For most of the video games I'll be covering, I really haven't been able to lock down a firm date of release. Most of the time, all that I can find is a verification that the release was, in fact, in 1982. Dig Dug is the exception. According to Wikipedia, Dig Dug was released on April 19, 1982. Thus we have our first real 30th Anniversary celebration!* (Tosses confetti and blows on kazoo)
Depending on how you look at things, Dig Dug was perhaps an inversion of the Pac-Man concept (another game developed by Namco and named for its main character). In Pac-Man, you controlled a character chased by various enemies who would kill you if they touched you, but although eating ghosts was necessary for a high score, you didn't need to eat the ghosts to advance in the game. The way you advanced in Pac-Man was to clear the board of all of the dots on each maze. In Dig Dug, it didn't matter how much of the board you cleared out. You had to eliminate the monsters if you wanted to get to the next round!

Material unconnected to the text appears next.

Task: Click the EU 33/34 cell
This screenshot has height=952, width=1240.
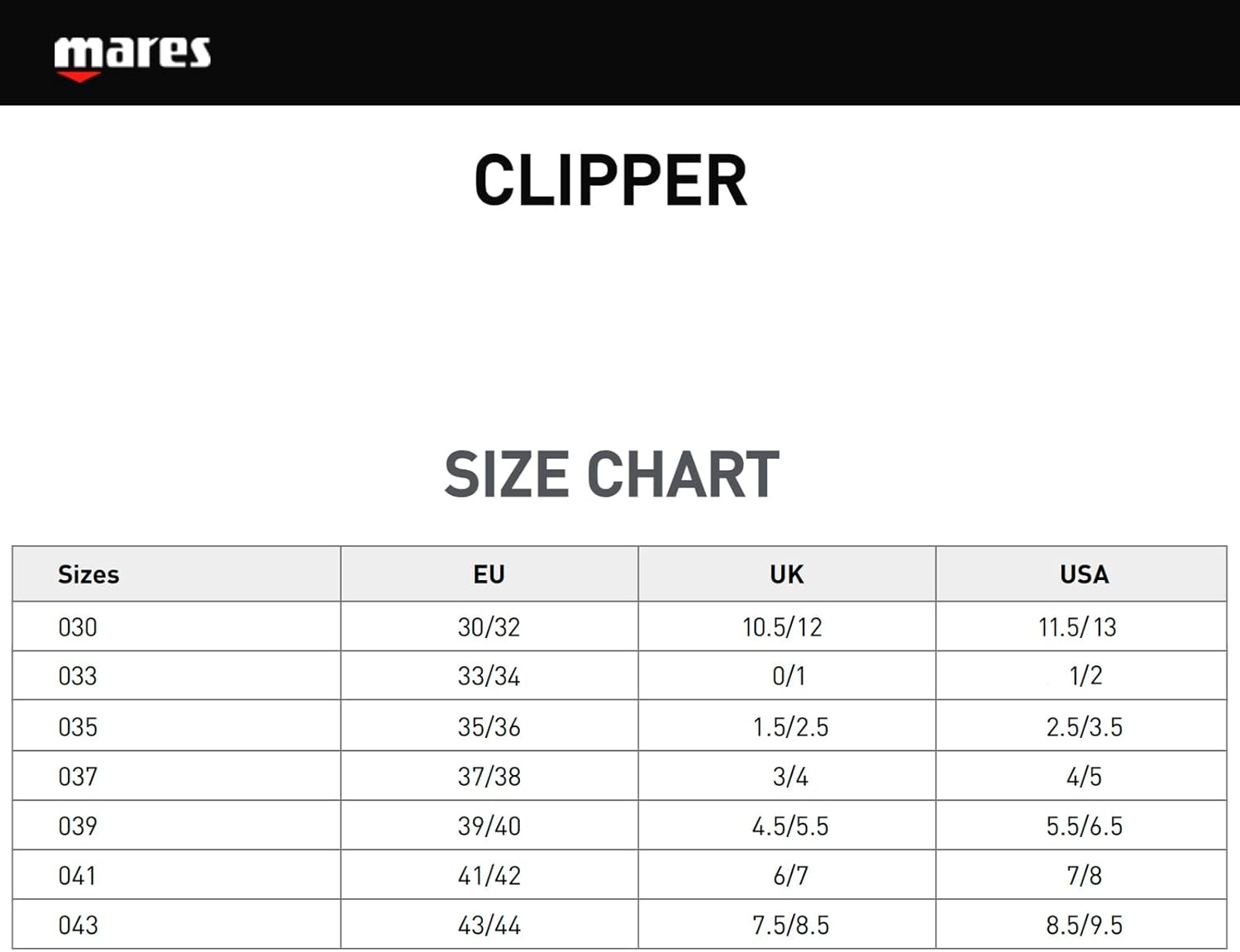Action: (489, 677)
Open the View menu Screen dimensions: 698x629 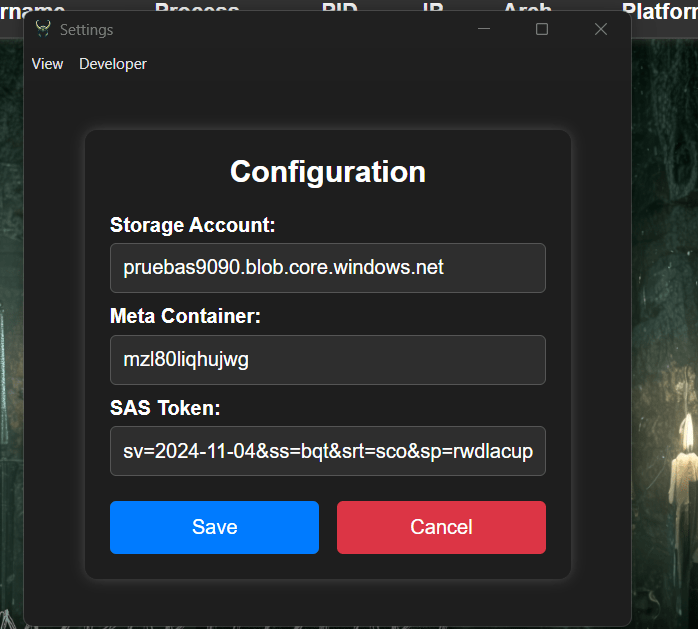47,64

Unlike the set-maze structure of Pac-Man, Dig Dug was set in an underground environment. The idea of an underground playfield allowed the player, to at least some degree, to control the area in which the monsters could attack. For the most part, the monsters—a group of round, red, balls with goggles called Pookas and a bunch of green fire-breathing dragons called Fygars—would only move around in the tunnels created by the Dig Dug character's own movement. In addition to the shovel which deployed automatically as Dig Dug moved around, Dig Dug could use an air pump to inflate the monsters, either stunning them (during which time Dig Dug could safely walk through them) or ultimately destroying them as they burst like an over-inflated balloon.
There were also several small rocks on the board. The rocks could not be moved directly, but if Dig Dug approached a rock from below, and then moved away from directly beneath it, the rock would drop down the tunnel crushing anything in its path (potentially including Dig Dug himself, so caution is recommended!). This is where the big points of the game were to be found, as you scored geometrically higher points for each additional monster you caught under the falling rock.

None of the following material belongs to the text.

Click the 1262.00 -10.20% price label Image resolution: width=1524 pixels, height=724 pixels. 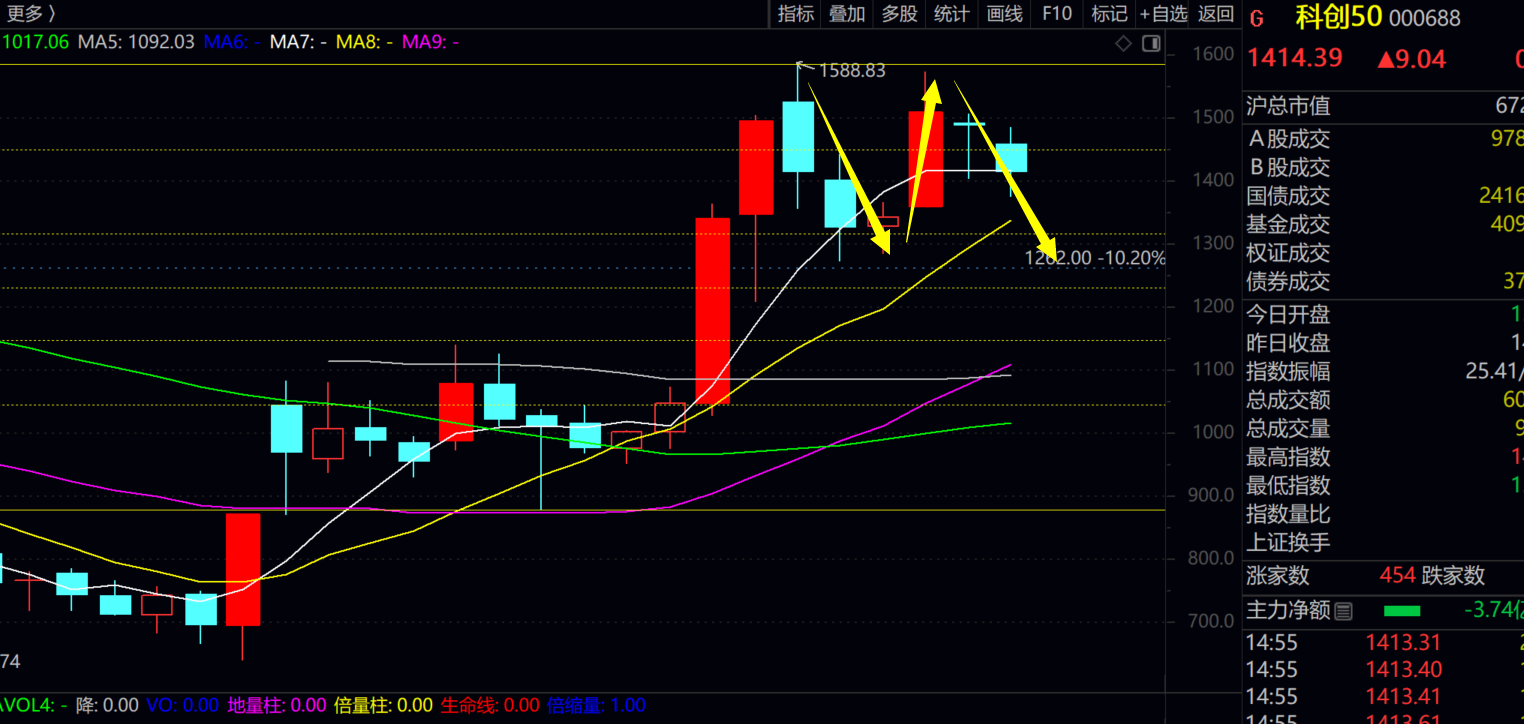(x=1095, y=258)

Unfortunately for Dig Dug, the monsters weren't strictly confined to the tunnels. From time to time, a monster would turn into a "ghost," which could then move through the solid dirt. Ghosts were still vulnerable both to the air pump and to rocks (as they fell), but the ability to approach through the tunnel walls could easily take an unwary Dig Dug by surprise if he's not paying attention!
Another element Dig Dug shared in common with Pac-Man is the occasional bonus that would appear in the center of the screen, which had to be grabbed within a certain amount of time after its appearance for extra points. On Dig Dug, you could reliably make the bonus appear after the second rock was dropped, so as long as you were paying attention to what you were doing, you could easily position yourself to get to the center of the board to grab the bonus item before it would disappear. (FYI, you had to walk over the item to collect it. You couldn't grab it by firing your air pump at it, the appearance of this image notwithstanding.)
Dig Dug exemplifies what made the arcade games of the early 80's so cool. It's a simple little game with fun and catchy music that you can learn quite quickly, but which can keep you challenged for a good long while.
*Yes, I know this is getting posted on the 18th. Close enough!